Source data
════════

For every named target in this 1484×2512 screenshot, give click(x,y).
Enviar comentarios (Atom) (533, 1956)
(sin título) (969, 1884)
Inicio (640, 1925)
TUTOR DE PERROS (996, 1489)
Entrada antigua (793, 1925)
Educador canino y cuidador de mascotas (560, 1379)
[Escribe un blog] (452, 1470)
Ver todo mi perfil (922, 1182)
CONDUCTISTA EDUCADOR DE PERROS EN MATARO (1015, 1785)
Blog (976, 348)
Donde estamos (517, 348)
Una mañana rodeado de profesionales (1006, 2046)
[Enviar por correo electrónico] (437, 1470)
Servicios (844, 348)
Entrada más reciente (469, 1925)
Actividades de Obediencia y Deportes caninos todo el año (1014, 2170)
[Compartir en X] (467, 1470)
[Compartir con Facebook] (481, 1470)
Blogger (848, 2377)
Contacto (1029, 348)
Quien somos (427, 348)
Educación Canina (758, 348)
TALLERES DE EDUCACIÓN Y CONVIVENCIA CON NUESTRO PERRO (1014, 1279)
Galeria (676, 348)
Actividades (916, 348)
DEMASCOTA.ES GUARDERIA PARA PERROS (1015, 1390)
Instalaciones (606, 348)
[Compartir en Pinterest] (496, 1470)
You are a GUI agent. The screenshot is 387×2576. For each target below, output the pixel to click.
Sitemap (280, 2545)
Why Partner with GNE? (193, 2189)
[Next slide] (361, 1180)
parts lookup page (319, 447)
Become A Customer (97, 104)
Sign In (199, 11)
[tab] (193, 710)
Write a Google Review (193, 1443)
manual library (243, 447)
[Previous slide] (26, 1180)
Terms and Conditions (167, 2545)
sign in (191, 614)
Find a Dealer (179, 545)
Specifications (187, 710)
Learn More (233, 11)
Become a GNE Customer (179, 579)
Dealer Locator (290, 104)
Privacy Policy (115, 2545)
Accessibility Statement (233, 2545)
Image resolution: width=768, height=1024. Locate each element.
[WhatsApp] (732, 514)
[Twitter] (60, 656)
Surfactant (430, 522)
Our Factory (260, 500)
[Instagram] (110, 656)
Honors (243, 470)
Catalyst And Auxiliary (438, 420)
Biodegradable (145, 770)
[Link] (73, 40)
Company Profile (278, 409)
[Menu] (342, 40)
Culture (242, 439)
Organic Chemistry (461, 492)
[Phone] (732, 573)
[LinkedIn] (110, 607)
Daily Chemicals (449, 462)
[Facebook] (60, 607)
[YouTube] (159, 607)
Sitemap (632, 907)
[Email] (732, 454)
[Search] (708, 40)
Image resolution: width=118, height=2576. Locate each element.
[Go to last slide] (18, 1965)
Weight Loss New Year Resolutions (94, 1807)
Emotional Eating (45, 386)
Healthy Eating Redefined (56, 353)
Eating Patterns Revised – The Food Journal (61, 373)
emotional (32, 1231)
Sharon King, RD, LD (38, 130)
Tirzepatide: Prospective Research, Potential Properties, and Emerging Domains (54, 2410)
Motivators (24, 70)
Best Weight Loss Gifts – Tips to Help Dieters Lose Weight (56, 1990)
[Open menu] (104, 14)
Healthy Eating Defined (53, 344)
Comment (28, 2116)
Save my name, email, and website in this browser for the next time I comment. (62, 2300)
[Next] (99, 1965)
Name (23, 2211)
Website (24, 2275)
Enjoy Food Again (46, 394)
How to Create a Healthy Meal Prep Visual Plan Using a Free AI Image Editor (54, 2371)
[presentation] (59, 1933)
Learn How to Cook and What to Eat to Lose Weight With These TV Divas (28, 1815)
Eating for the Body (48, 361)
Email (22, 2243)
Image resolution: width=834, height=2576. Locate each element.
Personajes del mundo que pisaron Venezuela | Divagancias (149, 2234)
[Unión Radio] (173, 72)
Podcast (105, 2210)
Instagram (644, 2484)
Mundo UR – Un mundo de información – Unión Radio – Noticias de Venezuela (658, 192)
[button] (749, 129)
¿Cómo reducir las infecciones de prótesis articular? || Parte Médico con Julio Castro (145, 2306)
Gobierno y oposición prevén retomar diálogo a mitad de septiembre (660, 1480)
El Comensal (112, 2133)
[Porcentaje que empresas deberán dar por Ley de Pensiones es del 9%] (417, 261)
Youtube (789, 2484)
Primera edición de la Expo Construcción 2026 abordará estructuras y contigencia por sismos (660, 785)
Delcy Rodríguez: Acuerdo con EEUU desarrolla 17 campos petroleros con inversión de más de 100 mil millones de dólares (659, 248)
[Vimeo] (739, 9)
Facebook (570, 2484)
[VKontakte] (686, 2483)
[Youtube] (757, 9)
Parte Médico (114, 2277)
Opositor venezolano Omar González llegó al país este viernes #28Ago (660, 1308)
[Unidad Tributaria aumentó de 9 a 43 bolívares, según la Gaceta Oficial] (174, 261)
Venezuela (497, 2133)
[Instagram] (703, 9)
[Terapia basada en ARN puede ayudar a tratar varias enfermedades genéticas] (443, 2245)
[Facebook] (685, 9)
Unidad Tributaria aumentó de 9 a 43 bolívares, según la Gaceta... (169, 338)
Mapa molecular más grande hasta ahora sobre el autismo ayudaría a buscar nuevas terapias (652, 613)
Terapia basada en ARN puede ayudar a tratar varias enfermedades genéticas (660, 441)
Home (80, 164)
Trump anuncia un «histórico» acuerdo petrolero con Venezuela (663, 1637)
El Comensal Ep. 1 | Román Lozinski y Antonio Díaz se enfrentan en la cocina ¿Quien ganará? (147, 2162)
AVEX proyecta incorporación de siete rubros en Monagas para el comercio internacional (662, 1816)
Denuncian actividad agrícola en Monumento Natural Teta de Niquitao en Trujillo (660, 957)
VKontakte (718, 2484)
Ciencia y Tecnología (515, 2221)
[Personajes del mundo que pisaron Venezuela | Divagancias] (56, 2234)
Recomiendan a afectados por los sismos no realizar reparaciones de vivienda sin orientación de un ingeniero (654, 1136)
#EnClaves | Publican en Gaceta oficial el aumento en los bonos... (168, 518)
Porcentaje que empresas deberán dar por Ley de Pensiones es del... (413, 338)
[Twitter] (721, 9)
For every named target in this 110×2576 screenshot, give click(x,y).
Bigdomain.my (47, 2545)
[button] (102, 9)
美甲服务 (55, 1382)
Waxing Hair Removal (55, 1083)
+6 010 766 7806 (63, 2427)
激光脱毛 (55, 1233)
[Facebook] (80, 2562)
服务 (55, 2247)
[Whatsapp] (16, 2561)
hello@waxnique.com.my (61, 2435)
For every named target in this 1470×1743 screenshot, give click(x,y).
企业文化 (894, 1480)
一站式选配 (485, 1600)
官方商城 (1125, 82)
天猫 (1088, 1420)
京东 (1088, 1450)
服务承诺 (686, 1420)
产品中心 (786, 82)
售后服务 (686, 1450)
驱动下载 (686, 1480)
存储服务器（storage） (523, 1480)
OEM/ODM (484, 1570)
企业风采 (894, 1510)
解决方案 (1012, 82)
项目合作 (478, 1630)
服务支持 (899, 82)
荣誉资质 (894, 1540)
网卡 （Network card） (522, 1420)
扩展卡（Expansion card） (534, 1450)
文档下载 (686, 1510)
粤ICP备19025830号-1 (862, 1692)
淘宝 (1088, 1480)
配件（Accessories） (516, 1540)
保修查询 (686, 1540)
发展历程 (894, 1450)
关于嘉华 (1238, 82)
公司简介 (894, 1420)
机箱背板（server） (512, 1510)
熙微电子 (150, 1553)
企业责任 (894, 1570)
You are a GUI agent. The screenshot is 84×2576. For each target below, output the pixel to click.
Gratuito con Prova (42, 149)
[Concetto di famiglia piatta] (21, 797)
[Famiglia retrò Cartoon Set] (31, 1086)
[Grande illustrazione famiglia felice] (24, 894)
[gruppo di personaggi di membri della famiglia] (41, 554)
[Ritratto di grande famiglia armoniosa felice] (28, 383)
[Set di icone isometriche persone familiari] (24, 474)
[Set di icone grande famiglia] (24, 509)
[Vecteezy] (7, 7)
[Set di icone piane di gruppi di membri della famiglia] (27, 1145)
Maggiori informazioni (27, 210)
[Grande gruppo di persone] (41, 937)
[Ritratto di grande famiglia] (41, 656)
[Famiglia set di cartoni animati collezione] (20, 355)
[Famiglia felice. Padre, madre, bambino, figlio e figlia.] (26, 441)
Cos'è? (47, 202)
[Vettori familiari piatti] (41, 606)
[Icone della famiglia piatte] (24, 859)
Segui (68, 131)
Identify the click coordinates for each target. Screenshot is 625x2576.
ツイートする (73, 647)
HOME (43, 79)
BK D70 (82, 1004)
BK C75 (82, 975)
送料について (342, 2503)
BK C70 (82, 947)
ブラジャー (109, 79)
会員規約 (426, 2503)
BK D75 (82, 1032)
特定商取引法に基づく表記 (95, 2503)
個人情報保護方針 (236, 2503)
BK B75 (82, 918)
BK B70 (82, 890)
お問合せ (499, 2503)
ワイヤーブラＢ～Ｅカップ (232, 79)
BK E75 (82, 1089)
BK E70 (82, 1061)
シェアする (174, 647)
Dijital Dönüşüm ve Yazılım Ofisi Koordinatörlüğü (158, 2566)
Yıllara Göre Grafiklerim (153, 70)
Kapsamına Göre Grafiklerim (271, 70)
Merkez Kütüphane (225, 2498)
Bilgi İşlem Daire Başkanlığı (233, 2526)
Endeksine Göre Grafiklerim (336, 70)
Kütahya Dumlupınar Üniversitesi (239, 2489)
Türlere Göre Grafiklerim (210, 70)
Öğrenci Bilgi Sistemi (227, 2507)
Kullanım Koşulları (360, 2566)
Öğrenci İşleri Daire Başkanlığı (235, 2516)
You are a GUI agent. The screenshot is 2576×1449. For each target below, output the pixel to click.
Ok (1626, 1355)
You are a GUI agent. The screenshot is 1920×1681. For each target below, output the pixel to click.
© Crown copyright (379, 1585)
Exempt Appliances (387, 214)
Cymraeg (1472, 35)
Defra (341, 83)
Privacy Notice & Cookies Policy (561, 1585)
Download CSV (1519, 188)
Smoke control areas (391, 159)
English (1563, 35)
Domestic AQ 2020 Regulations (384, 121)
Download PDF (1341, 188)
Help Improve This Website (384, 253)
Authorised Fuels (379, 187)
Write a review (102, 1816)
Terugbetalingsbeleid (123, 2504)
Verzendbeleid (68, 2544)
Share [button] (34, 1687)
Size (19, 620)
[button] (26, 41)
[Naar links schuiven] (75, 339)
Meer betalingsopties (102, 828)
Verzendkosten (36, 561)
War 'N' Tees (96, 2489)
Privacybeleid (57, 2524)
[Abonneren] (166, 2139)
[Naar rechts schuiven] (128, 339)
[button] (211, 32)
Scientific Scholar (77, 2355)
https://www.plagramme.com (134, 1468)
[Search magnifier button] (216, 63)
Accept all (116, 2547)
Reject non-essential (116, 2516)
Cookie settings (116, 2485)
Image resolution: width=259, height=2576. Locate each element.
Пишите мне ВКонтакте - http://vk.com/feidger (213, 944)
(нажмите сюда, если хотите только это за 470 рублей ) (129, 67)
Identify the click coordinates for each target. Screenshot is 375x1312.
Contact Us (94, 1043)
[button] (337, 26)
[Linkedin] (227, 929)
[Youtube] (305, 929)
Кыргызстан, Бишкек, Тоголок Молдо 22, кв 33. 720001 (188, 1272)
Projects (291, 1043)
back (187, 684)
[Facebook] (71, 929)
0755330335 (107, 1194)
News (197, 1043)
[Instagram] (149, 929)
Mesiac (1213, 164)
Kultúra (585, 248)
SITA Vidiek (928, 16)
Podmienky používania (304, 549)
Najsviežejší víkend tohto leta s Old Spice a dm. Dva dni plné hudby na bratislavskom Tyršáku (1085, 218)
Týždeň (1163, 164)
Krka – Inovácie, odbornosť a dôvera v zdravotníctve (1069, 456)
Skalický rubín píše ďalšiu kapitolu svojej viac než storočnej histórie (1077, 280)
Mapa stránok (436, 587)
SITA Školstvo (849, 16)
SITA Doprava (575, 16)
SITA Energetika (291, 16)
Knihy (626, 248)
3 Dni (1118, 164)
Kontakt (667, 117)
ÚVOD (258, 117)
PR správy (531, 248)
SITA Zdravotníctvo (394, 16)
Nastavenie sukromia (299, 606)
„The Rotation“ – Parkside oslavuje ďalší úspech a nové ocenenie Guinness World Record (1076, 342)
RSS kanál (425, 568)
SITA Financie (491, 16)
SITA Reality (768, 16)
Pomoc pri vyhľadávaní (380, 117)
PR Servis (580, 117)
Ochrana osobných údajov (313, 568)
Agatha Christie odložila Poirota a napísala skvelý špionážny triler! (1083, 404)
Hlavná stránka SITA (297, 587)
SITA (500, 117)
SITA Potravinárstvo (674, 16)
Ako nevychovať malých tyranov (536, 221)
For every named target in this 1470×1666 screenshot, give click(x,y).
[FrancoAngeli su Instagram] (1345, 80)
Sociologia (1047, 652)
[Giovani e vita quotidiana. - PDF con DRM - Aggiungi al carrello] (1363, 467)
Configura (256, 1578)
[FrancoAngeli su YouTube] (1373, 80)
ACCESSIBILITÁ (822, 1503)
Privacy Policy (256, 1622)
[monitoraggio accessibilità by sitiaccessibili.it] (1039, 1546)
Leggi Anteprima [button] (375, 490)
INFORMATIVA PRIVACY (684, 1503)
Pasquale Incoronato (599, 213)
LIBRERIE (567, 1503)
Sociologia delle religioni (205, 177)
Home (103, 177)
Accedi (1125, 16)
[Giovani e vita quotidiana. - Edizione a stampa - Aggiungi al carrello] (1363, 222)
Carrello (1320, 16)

════════

WHAT IS REQUIRED:
Find every line of the data that includes the string "Göre". Copy each of those lines.

EXERCISE RESULT:
Yıllara Göre Grafiklerim (153, 70)
Kapsamına Göre Grafiklerim (271, 70)
Endeksine Göre Grafiklerim (336, 70)
Türlere Göre Grafiklerim (210, 70)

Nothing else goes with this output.